Testemunhas de acusação do processo da Operação Cauxi começaram a ser ouvidas pela Justiça

A Operação foi deflagrada em 2015 pelo MP-AM e investigou esquema de desvio de verbas públicas na Prefeitura de Iranduba.
14/12/2016 10h07 - Atualizado em 14/12/2016 17h01
Foto: Raphael Alves/TJAM

A Justiça amazonense começou a ouvir na manhã da terça-feira (13) as testemunhas de acusação do processo judicial da “Operação Cauxi”, deflagrada pelo Ministério Público Estadual (MPE-AM), em 2015, que investigou um esquema de desvio de verbas públicas na Prefeitura de Iranduba. Entre os réus, está o ex-prefeito do município, Xinaik Silva de Medeiros, ex-secretários municipais de Iranduba, servidores e empresários locais. Serão três audiências nesta terça e não tem hora para terminar. A previsão é que os depoimentos deverão entrar pela noite. Até sexta-feira (16), a Justiça espera ouvir todas as testemunhas arroladas no processo e interrogar os 13 acusados.

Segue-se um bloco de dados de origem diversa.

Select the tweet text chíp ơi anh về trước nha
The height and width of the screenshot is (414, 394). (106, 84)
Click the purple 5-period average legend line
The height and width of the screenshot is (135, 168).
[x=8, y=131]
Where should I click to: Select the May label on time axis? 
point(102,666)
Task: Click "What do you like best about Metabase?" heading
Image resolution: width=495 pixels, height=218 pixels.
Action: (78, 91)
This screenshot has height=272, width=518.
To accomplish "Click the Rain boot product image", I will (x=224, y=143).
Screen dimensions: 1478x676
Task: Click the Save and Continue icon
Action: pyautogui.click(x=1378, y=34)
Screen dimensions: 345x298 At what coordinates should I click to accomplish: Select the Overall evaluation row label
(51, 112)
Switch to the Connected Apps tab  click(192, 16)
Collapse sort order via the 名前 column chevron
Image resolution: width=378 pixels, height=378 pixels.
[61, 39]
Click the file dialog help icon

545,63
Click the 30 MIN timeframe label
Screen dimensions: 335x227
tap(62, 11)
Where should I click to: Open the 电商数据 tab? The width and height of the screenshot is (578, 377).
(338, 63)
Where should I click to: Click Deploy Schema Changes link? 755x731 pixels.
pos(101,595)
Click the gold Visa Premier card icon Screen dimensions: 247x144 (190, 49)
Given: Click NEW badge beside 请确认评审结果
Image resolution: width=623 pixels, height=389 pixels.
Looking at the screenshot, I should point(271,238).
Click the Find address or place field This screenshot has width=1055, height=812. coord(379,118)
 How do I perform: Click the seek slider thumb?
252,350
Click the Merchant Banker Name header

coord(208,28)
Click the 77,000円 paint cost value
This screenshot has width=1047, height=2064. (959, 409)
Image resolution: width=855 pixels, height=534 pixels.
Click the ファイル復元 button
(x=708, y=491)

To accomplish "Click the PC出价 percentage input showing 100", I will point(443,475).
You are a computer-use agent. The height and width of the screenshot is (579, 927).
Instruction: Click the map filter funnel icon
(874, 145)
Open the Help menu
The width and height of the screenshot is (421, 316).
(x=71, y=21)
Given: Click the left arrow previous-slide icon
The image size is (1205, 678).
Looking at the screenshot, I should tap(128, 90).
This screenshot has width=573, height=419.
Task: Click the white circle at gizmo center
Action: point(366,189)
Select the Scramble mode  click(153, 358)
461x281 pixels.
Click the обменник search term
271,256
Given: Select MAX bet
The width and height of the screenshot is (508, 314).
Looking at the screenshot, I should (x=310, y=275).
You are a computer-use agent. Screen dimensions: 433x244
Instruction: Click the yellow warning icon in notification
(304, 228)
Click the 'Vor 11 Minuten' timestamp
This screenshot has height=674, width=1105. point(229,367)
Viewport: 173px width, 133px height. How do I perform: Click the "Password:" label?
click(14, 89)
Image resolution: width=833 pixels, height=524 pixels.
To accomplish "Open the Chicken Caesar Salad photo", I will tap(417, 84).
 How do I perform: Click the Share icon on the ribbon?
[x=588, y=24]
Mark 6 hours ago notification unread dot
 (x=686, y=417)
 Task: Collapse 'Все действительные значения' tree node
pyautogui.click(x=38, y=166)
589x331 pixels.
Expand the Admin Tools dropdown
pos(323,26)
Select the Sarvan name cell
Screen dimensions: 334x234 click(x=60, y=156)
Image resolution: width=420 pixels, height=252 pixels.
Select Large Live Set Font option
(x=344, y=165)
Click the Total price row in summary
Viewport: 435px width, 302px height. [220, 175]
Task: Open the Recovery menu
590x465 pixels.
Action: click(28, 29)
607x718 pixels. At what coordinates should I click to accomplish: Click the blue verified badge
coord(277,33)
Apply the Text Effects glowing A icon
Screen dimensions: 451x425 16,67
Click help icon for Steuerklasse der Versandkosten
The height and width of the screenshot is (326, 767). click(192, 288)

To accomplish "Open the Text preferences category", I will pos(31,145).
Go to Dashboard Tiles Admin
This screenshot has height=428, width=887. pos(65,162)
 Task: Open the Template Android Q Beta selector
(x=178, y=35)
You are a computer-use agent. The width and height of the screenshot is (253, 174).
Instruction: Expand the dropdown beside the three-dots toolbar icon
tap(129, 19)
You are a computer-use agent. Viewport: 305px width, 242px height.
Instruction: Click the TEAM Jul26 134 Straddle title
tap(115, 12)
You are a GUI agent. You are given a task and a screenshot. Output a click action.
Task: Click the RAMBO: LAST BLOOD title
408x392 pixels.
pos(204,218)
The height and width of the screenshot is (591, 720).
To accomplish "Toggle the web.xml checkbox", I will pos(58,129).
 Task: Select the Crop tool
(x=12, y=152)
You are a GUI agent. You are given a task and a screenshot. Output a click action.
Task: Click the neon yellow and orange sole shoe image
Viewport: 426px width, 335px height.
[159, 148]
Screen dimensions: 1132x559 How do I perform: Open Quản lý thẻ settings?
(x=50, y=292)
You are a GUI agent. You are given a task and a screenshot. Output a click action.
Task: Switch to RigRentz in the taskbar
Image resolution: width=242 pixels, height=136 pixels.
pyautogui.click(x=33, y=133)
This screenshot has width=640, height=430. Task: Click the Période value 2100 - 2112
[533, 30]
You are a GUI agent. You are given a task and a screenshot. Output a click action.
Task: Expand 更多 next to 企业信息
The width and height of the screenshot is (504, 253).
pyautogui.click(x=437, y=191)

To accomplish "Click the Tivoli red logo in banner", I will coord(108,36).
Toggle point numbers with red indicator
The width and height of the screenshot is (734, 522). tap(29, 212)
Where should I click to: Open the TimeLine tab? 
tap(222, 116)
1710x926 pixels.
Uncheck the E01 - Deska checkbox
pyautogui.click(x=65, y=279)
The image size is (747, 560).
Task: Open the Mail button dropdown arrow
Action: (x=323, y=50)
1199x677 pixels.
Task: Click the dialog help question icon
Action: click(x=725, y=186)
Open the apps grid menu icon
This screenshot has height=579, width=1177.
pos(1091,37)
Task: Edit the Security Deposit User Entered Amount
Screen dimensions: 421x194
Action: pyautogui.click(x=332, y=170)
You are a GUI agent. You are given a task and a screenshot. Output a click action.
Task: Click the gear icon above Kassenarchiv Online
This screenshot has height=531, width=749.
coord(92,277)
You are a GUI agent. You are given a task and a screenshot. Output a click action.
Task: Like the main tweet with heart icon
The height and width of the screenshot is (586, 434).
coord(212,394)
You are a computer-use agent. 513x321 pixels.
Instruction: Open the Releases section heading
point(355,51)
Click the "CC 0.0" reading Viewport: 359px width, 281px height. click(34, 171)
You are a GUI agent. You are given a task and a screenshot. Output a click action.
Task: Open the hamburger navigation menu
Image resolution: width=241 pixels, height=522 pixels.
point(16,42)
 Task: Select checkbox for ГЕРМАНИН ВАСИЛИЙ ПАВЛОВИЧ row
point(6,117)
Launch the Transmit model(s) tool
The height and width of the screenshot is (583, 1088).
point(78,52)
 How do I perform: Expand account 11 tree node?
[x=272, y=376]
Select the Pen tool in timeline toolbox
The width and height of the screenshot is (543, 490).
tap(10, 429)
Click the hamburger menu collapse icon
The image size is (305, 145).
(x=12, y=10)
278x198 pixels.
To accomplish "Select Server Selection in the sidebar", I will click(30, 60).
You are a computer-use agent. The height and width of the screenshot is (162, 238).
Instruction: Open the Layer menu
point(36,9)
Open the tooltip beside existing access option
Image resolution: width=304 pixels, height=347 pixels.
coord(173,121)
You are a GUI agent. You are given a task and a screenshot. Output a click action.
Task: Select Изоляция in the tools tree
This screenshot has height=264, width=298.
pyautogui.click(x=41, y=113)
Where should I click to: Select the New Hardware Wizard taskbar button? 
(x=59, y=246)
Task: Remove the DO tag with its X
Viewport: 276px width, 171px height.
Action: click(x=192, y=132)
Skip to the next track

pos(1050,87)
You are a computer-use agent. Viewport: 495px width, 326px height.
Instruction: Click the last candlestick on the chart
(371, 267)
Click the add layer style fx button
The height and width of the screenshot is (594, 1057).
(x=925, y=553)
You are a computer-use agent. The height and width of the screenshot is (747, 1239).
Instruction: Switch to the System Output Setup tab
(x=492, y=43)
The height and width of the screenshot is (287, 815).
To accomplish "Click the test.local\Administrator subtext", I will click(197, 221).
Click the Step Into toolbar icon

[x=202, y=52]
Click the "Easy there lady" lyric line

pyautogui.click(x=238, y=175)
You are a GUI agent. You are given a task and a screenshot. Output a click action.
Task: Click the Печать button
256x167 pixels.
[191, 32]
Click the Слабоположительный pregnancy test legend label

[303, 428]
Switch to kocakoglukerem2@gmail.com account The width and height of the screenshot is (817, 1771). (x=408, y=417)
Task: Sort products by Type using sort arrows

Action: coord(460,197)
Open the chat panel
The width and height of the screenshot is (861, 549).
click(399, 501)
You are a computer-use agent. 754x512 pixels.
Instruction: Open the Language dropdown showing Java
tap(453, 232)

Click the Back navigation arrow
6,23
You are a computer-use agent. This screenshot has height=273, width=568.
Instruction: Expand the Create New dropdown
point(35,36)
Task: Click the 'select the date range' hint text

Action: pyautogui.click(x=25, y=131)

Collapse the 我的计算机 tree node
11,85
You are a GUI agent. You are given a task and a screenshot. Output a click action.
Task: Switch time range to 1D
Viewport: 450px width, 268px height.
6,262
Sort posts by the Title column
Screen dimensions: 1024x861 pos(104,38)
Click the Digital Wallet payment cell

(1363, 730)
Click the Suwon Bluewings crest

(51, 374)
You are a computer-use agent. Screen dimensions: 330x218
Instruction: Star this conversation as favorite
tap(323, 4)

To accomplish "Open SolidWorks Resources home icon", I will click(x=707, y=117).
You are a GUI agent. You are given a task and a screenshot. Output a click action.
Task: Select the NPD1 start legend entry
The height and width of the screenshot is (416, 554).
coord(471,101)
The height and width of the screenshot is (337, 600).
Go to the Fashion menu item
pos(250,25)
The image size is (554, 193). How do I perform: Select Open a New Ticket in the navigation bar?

O processo da Operação Cauxi, sob responsabilidade do juiz de Direito Jorsenildo Dourado do Nascimento, titular da 1ª Vara de Iranduba, é o maior em tramitação no Poder Judiciário do Estado do Amazonas com mais de 44 mil páginas e por isso foi desmembrado em três núcleos – Político, Empresarial e Administrativo -, para facilitar a análise das provas existentes. No primeiro núcleo ficaram os acusados detentores de cargos políticos; o núcleo Empresarial é composto por empresários acusados de envolvimento no esquema de corrupção; e no último núcleo, o Administrativo, estão os servidores públicos da Prefeitura de Iranduba que, de acordo com a acusação, também faziam parte da suposta organização criminosa, acusada de desviar verbas públicas e fraudar licitações do Município, cujo valor ultrapassaria R$ 56 milhões, conforme denúncia do MPE.

Audiências

Até 15h40 desta terça, já tinham sido ouvidas seis das nove testemunhas de acusação, arroladas pelo Ministério Público, que compareceram às audiências, todas do núcleo Político. Seriam dez testemunhas no total, mas uma não foi localizada pela Justiça. Ao longo do dia, ainda ocorrerão mais duas audiências para ouvir as de acusação do núcleo Empresarial (nove); e as testemunhas de acusação do núcleo Administrativo (nove). Dos 13 acusados, quatro continuam presos e compareceram à sede do Tribunal de Justiça do Amazonas (TJAM), no Aleixo, para acompanhar as audiências de instrução e julgamento: Xinaik Silva de Medeiros, David Queiroz Félix, Nádia Medeiros de Araújo e André Maciel Lima. Um dos acusados, Edu Correa Souza, aceitou a condição de colaborador premiado (delação premiada) e deverá prestar informações à Justiça nesta terça-feira.

As audiências estão sendo realizadas na sala da 3ª Câmara Cível do TJAM, na sede do edifício Desembargador Arnoldo Péres, localizado na avenida André Araújo, zona Centro-Sul de Manaus. A opção de promover as audiências em Manaus foi em função da estrutura física da Comarca de Iranduba, que não comporta um grande número de réus, testemunhas e advogados ao mesmo tempo, e também devido aos réus presos estarem em unidades prisionais da capital. A promotora de Justiça de Iranduba Yara Marinho, durante entrevista à imprensa, disse que o Ministério Público reuniu provas robustas contra os acusados. “Hoje se inicia a fase de instrução e o MP vai buscar a comprovação na Justiça de tudo o que foi narrado na denúncia, todos os delitos verificados; temos provas documentais, que são fartas e robustas”, declarou à imprensa.

Na quarta-feira (14), serão realizadas novas audiências para ouvir as testemunhas de defesa dos três núcleos do processo da “Operação Cauxi”. Os acusados serão interrogados pelo juiz nos dias 15 e 16, sendo a quinta-feira reservada para os réus do núcleo Político, e a sexta, para os dos núcleos Administrativo e Empresarial. As audiências serão iniciadas sempre a partir das 9h.